Dave Vanverstelt threw a ball for his 2-year-old English bulldog, Benson. Vanverstelt says only his desire to breed his dog made him balk at the idea of neutering. Benson had an undescended testicle--a precursor of cancer--so Vanverstelt acted on his vet's advice and had the dog neutered.

"Yeah, I've heard of implants," he says. "It's an owner issue, but what do you expect? Dallas is just behind Los Angeles for plastic surgery. It's the insecurities of men coming through."

At Houston's busy Riverside Animal Hospital, a low-cost animal clinic, veterinarian Karen Kemper says she has been on the company's master list of clinics that offer the procedure since ordering a set as a gag gift for a friend, but she turns away clients asking for Neuticles. "Let me put it to you this way. It depends on what kind of practice you're in," she says. "It's not complicated, but it's a delicate surgery; you do a lot more than you regularly do in neutering with the preservation of sheaths and structures. We don't have a lot of owners who have discretionary income to spend...to have the procedure done."

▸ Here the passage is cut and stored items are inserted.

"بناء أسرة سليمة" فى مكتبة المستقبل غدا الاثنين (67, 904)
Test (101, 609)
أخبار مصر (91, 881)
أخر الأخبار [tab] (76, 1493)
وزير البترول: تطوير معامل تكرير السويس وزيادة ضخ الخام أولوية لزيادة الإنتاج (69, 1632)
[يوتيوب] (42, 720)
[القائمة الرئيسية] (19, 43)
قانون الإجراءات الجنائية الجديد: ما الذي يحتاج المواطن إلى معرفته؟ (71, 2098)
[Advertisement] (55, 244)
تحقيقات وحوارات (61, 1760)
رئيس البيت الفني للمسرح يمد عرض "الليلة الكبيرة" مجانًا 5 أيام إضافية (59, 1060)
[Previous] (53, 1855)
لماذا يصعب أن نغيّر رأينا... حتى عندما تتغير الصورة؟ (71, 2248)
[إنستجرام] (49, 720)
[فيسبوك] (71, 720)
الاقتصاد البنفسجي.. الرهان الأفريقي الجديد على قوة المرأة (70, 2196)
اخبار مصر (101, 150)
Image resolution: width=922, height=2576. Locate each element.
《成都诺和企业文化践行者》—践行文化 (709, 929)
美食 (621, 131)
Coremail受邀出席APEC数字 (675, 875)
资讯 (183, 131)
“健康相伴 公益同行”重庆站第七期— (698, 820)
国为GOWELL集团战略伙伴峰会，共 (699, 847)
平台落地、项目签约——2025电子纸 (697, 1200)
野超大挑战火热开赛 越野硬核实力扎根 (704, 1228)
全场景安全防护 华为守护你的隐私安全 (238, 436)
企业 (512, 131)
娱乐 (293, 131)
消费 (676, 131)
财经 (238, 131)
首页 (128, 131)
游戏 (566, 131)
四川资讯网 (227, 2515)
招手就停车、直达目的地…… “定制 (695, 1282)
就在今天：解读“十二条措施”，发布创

Traditional neutering at the clinic costs $75 compared with $300 to $400 to implant Neuticles.

Kemper says the whole business over implants boils down to vanity. "Owners don't want the dog to look neutered--that's about the person. Neuticles do nothing as far as hormone balance or anything like that. Dogs operate on scent. Think about it. A dog can't tell if a longhaired dog has testicles, but it can still identify it as male or female. It's strictly a visual thing for two-legged people."

Miller, however, says that responses such as Kemper's infuriate him. "Fifty percent of vets nationally won't do it...and most will charge a criminal amount of money, but it's a two-minute procedure. It's as simple as changing a light bulb.

"We're after ultra-loving pet owners who want their dog to have the very best, who don't want them to suffer, who want a dog that looks like a male dog."